◆ **ABOUT THIS EXERCISE**
Write out each line exactly, starting with the one containing "Image resolution: width=442" and stopping after the last line of the listing below.

◆ **RECORDS FOR THIS TASK**
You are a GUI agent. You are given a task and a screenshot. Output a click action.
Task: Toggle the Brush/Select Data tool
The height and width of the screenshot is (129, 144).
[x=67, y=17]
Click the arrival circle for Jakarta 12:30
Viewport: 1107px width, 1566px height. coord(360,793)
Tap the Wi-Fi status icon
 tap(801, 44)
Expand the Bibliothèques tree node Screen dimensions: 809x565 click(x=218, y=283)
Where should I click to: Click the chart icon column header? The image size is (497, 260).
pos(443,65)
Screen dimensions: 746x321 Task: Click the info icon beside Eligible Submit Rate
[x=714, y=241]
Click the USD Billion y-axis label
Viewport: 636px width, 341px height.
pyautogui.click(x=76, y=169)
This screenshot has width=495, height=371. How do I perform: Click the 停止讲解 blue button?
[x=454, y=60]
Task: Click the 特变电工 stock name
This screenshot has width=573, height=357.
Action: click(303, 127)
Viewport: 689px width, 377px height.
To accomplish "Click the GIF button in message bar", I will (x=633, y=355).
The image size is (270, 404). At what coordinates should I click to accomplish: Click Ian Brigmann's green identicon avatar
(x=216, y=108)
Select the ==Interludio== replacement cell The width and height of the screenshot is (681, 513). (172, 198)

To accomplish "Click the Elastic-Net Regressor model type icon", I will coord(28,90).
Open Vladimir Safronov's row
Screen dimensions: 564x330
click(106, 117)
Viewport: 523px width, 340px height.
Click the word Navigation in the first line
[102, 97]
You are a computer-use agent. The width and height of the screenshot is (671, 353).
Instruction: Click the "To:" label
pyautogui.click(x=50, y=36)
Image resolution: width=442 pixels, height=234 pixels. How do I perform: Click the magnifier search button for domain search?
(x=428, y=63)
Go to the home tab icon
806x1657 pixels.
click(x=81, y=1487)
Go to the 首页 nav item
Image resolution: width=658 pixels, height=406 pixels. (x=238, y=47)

◆ **EXERCISE RESULT**
Image resolution: width=442 pixels, height=234 pixels. How do I perform: Click the magnifier search button for domain search?
(x=428, y=63)
Go to the home tab icon
806x1657 pixels.
click(x=81, y=1487)
Go to the 首页 nav item
Image resolution: width=658 pixels, height=406 pixels. (x=238, y=47)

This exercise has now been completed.